Line by line, give the data again exactly as it appears.

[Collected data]
###
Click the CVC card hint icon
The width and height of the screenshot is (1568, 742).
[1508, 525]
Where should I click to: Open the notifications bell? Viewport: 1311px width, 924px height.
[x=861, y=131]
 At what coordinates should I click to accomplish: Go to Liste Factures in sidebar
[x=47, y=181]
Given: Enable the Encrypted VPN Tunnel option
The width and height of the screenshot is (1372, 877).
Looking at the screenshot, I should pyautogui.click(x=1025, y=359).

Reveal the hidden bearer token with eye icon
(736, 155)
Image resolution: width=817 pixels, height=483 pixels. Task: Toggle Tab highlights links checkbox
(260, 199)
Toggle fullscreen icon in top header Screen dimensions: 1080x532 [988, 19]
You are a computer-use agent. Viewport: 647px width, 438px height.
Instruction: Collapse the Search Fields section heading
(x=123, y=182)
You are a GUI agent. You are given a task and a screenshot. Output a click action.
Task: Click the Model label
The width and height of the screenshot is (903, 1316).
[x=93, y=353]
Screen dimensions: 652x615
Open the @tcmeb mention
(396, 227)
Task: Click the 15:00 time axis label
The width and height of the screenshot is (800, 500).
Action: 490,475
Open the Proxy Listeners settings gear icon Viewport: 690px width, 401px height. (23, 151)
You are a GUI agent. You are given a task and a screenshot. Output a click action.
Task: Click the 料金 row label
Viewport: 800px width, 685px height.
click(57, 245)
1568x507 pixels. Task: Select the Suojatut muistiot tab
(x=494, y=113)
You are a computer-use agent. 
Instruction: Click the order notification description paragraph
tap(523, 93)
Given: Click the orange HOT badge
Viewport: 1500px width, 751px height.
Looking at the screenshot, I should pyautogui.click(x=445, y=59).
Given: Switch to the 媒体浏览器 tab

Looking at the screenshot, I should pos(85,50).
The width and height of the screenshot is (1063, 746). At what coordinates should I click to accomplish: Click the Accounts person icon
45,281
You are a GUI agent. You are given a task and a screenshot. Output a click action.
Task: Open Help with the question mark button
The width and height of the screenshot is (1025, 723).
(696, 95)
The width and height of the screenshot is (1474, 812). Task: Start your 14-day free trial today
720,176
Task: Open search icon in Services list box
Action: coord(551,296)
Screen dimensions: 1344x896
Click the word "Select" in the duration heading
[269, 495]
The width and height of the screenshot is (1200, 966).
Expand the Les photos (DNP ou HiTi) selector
###
● **Expected answer**:
Click the CVC card hint icon
The width and height of the screenshot is (1568, 742).
[1508, 525]
Where should I click to: Open the notifications bell? Viewport: 1311px width, 924px height.
[x=861, y=131]
 At what coordinates should I click to accomplish: Go to Liste Factures in sidebar
[x=47, y=181]
Given: Enable the Encrypted VPN Tunnel option
The width and height of the screenshot is (1372, 877).
Looking at the screenshot, I should pyautogui.click(x=1025, y=359).

Reveal the hidden bearer token with eye icon
(736, 155)
Image resolution: width=817 pixels, height=483 pixels. Task: Toggle Tab highlights links checkbox
(260, 199)
Toggle fullscreen icon in top header Screen dimensions: 1080x532 [988, 19]
You are a computer-use agent. Viewport: 647px width, 438px height.
Instruction: Collapse the Search Fields section heading
(x=123, y=182)
You are a GUI agent. You are given a task and a screenshot. Output a click action.
Task: Click the Model label
The width and height of the screenshot is (903, 1316).
[x=93, y=353]
Screen dimensions: 652x615
Open the @tcmeb mention
(396, 227)
Task: Click the 15:00 time axis label
The width and height of the screenshot is (800, 500).
Action: 490,475
Open the Proxy Listeners settings gear icon Viewport: 690px width, 401px height. (23, 151)
You are a GUI agent. You are given a task and a screenshot. Output a click action.
Task: Click the 料金 row label
Viewport: 800px width, 685px height.
click(57, 245)
1568x507 pixels. Task: Select the Suojatut muistiot tab
(x=494, y=113)
You are a computer-use agent. 
Instruction: Click the order notification description paragraph
tap(523, 93)
Given: Click the orange HOT badge
Viewport: 1500px width, 751px height.
Looking at the screenshot, I should pyautogui.click(x=445, y=59).
Given: Switch to the 媒体浏览器 tab

Looking at the screenshot, I should pos(85,50).
The width and height of the screenshot is (1063, 746). At what coordinates should I click to accomplish: Click the Accounts person icon
45,281
You are a GUI agent. You are given a task and a screenshot. Output a click action.
Task: Open Help with the question mark button
The width and height of the screenshot is (1025, 723).
(696, 95)
The width and height of the screenshot is (1474, 812). Task: Start your 14-day free trial today
720,176
Task: Open search icon in Services list box
Action: coord(551,296)
Screen dimensions: 1344x896
Click the word "Select" in the duration heading
[269, 495]
The width and height of the screenshot is (1200, 966).
Expand the Les photos (DNP ou HiTi) selector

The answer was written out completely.